RIL, IL&FS snap alliance for Haryana township project
06 Sep 2014
Reliance Industries Ltd on Wednesday announced a mutual and amicable annulment of the agreement for strategic partnership between Reliance Ventures Ltd, its wholly owned subsidiary, and Infrastructure Leasing & Financial Services Ltd (IL&FS) to co-promote the Model Economic Township (MET) project of Reliance Haryana SEZ Ltd (RHSL).
The MET project is being developed by RHSL, a wholly owned subsidiary of RVL, in the Industrial Model Township framework. IL&FS became a strategic partner in this project in January 2011.
The MET project will continue to be developed in the Industrial Model Township framework on the directly purchased land. Development work has been started over 290 acres of land as an industrial colony. Some Japanese majors have established manufacturing units in the MET Project.
"On the directly-purchased land RHSL has developed 290 acres as an Industrial Colony where some multi-national corporations commenced production in 2012. The company has sought another licence for an additional 415 acres," the statement said.
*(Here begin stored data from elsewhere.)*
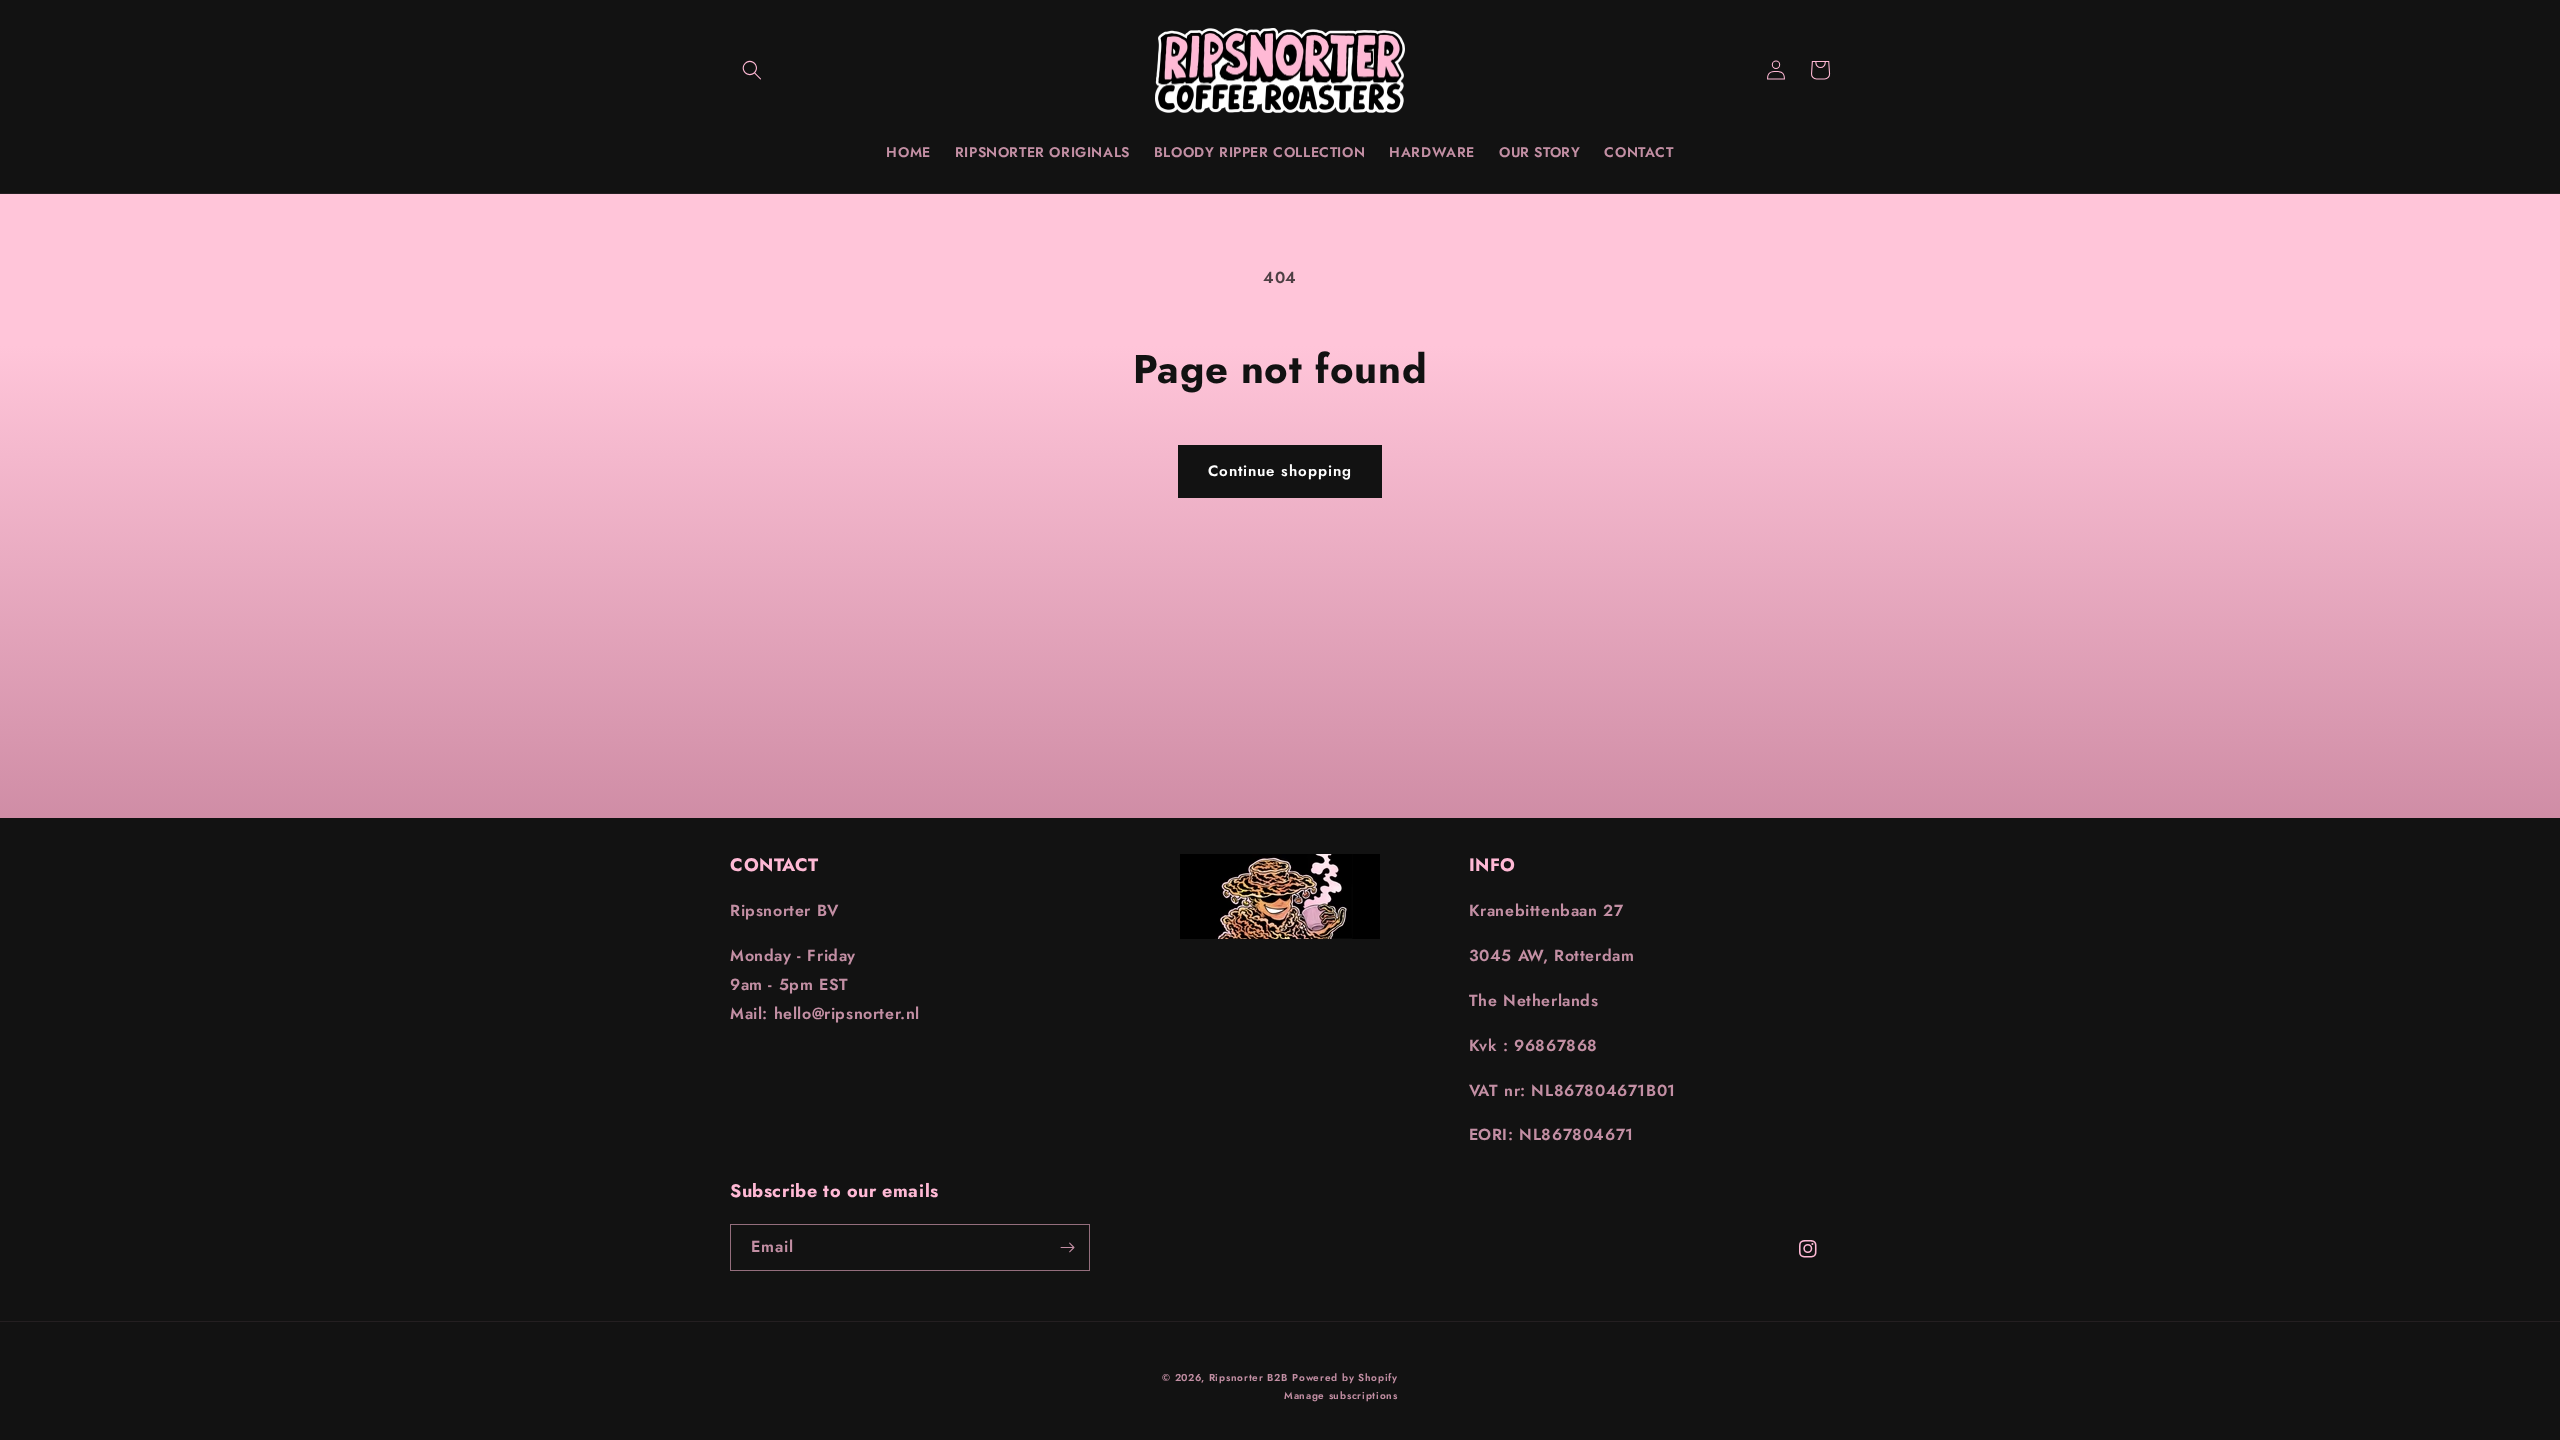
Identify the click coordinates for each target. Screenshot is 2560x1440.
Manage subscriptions (1341, 1395)
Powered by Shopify (1345, 1377)
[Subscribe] (1067, 1247)
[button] (752, 70)
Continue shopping (1280, 471)
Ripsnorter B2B (1248, 1377)
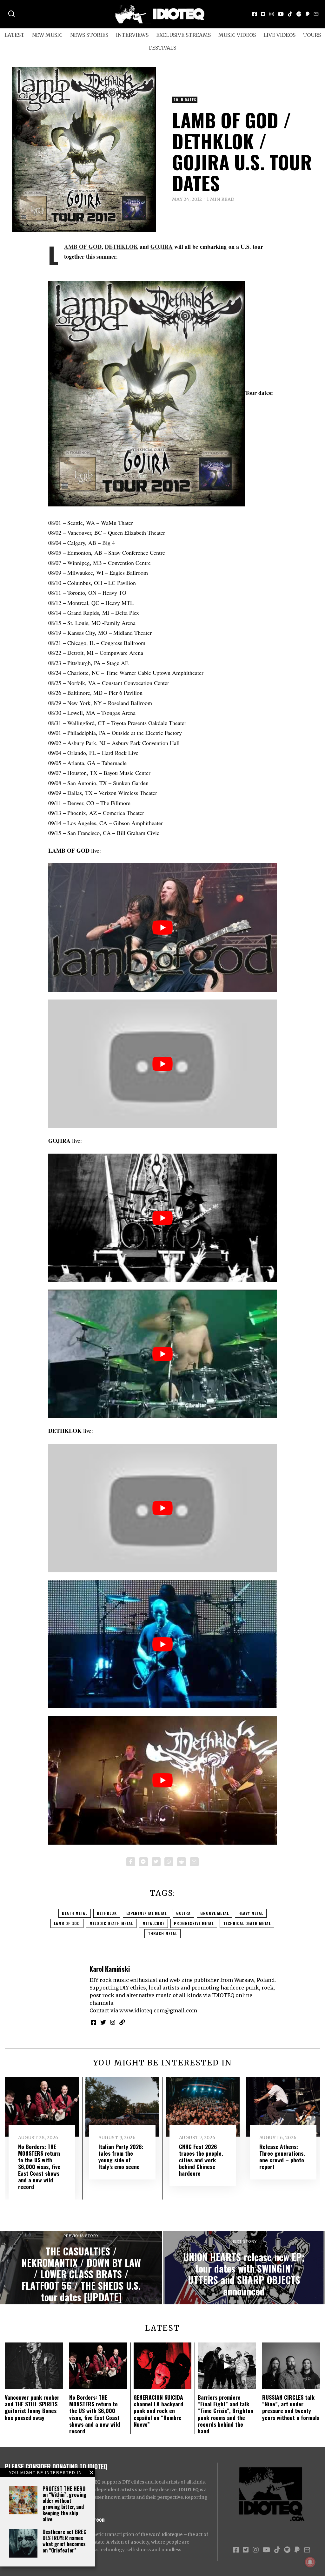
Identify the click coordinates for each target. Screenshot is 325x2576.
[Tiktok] (290, 14)
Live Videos (279, 35)
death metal (74, 1913)
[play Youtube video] (162, 927)
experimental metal (146, 1913)
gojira (183, 1913)
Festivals (162, 47)
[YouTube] (280, 14)
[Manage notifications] (310, 2562)
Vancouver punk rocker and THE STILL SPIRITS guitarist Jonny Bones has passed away (32, 2407)
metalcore (153, 1923)
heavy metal (250, 1913)
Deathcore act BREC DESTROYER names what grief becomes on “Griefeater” (64, 2541)
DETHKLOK (121, 246)
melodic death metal (111, 1923)
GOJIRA (161, 246)
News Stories (89, 35)
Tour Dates (184, 99)
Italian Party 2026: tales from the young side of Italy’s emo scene (120, 2156)
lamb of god (67, 1923)
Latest (14, 35)
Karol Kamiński (110, 1969)
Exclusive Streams (183, 35)
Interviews (132, 35)
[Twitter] (263, 14)
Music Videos (237, 35)
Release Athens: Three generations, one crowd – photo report (282, 2156)
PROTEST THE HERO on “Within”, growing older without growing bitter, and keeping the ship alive (64, 2504)
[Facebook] (254, 14)
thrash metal (162, 1933)
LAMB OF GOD (83, 246)
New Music (47, 35)
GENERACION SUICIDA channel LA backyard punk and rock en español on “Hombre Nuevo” (158, 2410)
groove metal (214, 1913)
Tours (312, 35)
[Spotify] (299, 14)
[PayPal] (307, 14)
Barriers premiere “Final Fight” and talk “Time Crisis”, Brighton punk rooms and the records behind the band (225, 2414)
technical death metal (247, 1923)
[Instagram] (271, 14)
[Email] (316, 14)
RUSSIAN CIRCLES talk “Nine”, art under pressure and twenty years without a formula (291, 2407)
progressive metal (194, 1923)
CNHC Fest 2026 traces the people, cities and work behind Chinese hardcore (201, 2159)
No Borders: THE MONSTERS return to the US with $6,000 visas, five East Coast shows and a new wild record (39, 2166)
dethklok (107, 1913)
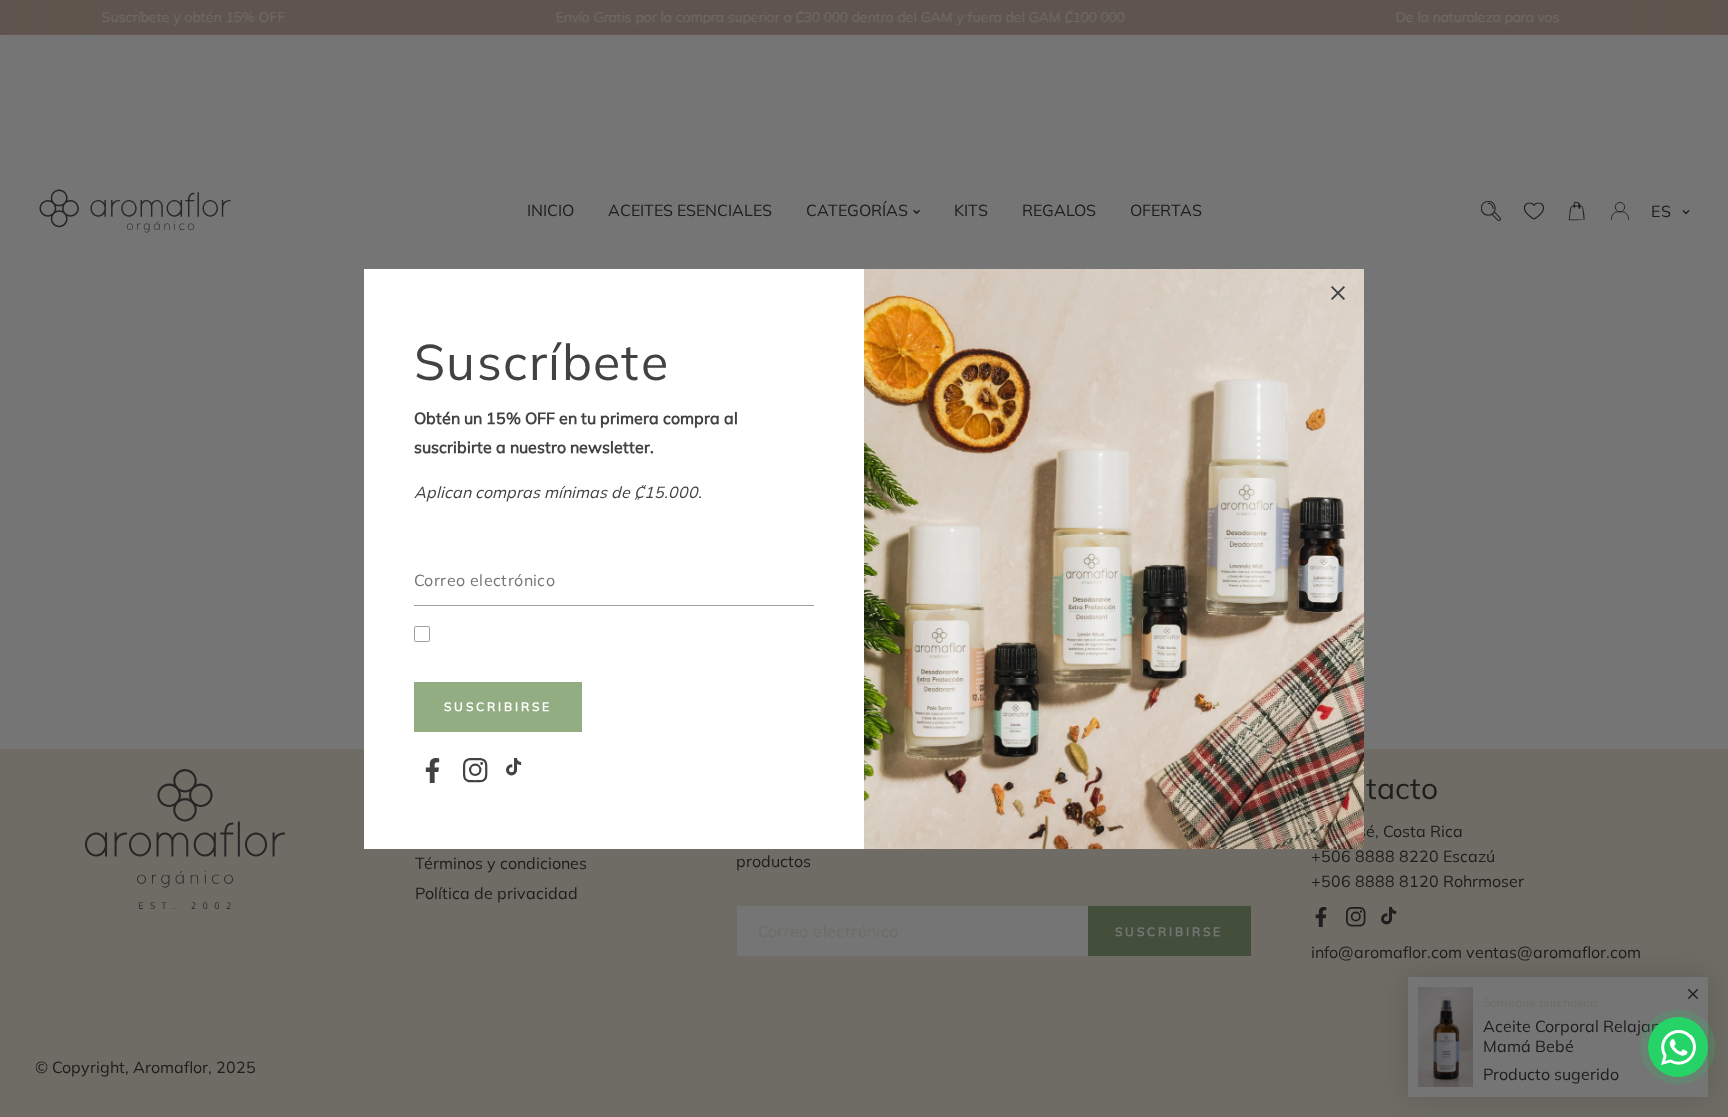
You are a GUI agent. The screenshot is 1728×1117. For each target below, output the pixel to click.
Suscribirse (498, 706)
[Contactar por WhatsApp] (1678, 1047)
"Reliance Haryana SEZ Limited (RHSL) on Friday (Aug 29) returned 1,383.68 acres of land in Gurgaon acquired from HSIIDC for setting up SEZs due to revision of strategic priorities," the company said in a statement here.
RHSL, a joint venture between Reliance Ventures Ltd (RVL) and the Haryana State Industrial and Infrastructure Development Corp (HSIIDC), was established for developing SEZs and Model Economic Township (MET) projects in Haryana.
HSIIDC has also exited the JV and the project, the statement added. The SEZ project was located in Gurgaon and Jhajjar districts of Haryana.
The Haryana government had, in 2010, approved the development of the SEZ over the land transferred by HSIIDC in Gurgaon and development of a Model Economic Township on the directly purchased land.
"In March 2011, the Government of India withdrew the fiscal concessions of exemption of MAT and DDT for the SEZs," the statement said.
"Consequently, in January 2012, RHSL offered to return the 1,383 acres as SEZs became unviable with the withdrawal of fiscal incentives," it added.